Sleep Hygiene

Photo by Gregory Pappas on Unsplash

Some of us have no issues getting a good nights sleep.  Some of us struggle at certain times and others struggle all the time. Sleep is when the body repairs and detoxes, your brain processes all the happenings of the day.  While we can manage on less sleep it’s not good for us long term.

Our body naturally produces a hormone in the pineal gland called melatonin.  Melatonin is responsible for regulating our circadian rhythm, our sleep/wake cycle.

Sounds amazing right? The kicker is melatonin production starts at about 10:30 if you are asleep.  Your body doesn’t produce it if you are awake. This is one of the many reasons a good sleep hygiene habit is possibly the best thing you can do for yourself.

We humans thrive on a predictable schedule, so having a regular wake up time, including the weekends keeps your sleep schedule on track. Making sleep a priority in your day so that it’s important you start your evening wind down at a regular time.

Keeping the same 30 minute wind down routine lets your body know that you are preparing to rest.  So double cleaning your face, brushing your teeth, putting on your pyjamas are all good patterns to signal the wind down start.

Reading with soft lighting is good, but please ensure that your ereader has some bluelight protection. In this case books are better. Try to keep phones and other electronics out of the bedroom; late night emails do not help.

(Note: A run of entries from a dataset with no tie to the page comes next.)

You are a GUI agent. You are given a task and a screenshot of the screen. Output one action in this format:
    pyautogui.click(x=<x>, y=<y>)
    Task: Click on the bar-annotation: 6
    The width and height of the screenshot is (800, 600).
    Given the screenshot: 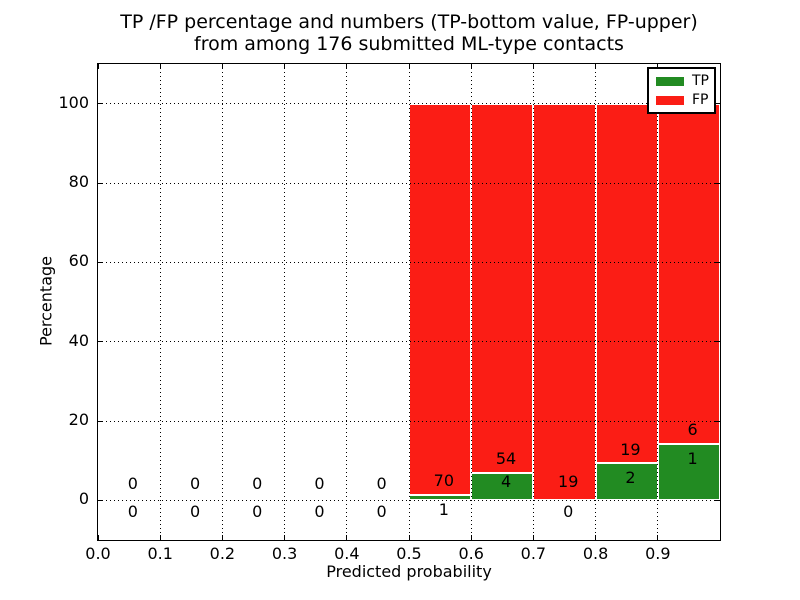 What is the action you would take?
    pyautogui.click(x=692, y=430)
    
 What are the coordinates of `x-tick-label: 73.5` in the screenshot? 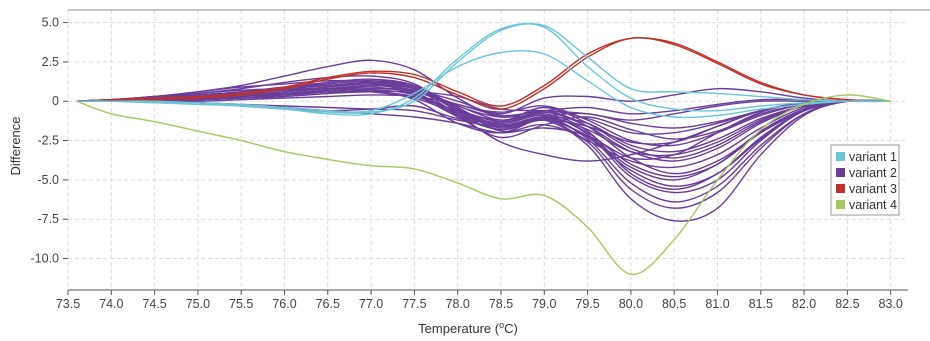 It's located at (68, 304).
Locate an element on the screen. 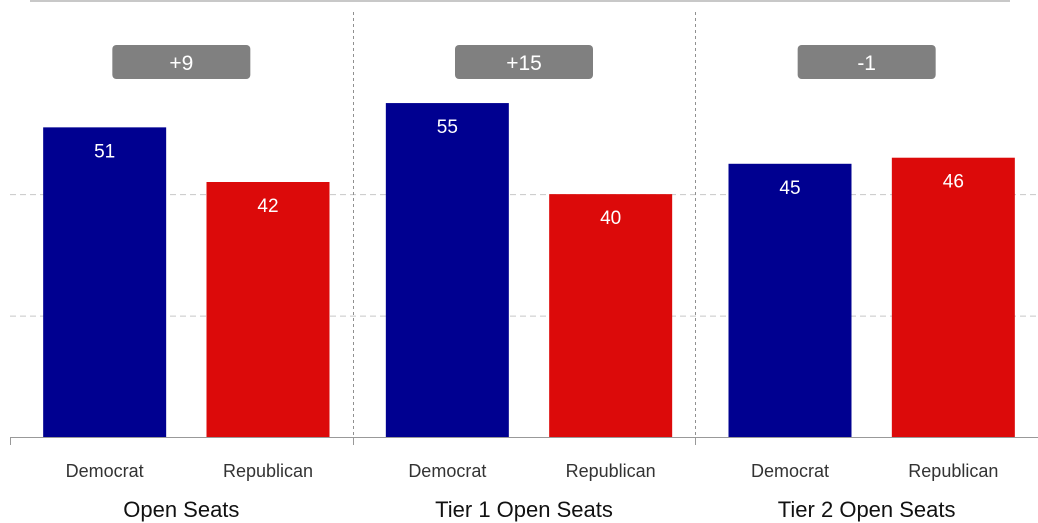  group-label: Tier 1 Open Seats is located at coordinates (524, 510).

Healthy daytime habits to help you drift off in the evenings.

  • Get out in the sunshine, preferably early in the morning if possible. Get regular exercise. Our bodies need to move for a wide variety of reasons and health benefits. 

  • Caffeine, alcohol and cigarettes have all been proven to disrupt sleep.  You have heard this and you know it’s true. Switch to decaffeinated drinks in the afternoon, and try to limit alcohol consumption.  You smokers know, you don’t need me to tell you it’s bad for you.

  • Eating heavy meals late in the evening isn’t good for sleep. If you need to eat late try to keep the meals light and not a mix of proteins and carbs, if you can stick to one it will be easier to digest.

  • Cooler bedroom temperatures suit most people.  We are a confusing dichotomy, we can’t sleep if we are too hot or too cold.  So hitting that cooler sweet spot will help.  Obviously comfortable mattresses, pillows, bed linen and clothes will all help, it’s worth investing in quality. As my granny would say a comfortable mattress and comfortable shoes will see you right.  A lot can also be said for a comfortable bra but that’s for another day.

  • Black out blinds and ear plugs might be an aid if you live in an area with light or noise pollution. 

There are times in life when sleep disruptions are inevitable, raising small children for example. Other life events such as times of high stress can disrupt our sleep.  And perimenopause can affect our sleep patterns. Naps are the saving grace of these periods.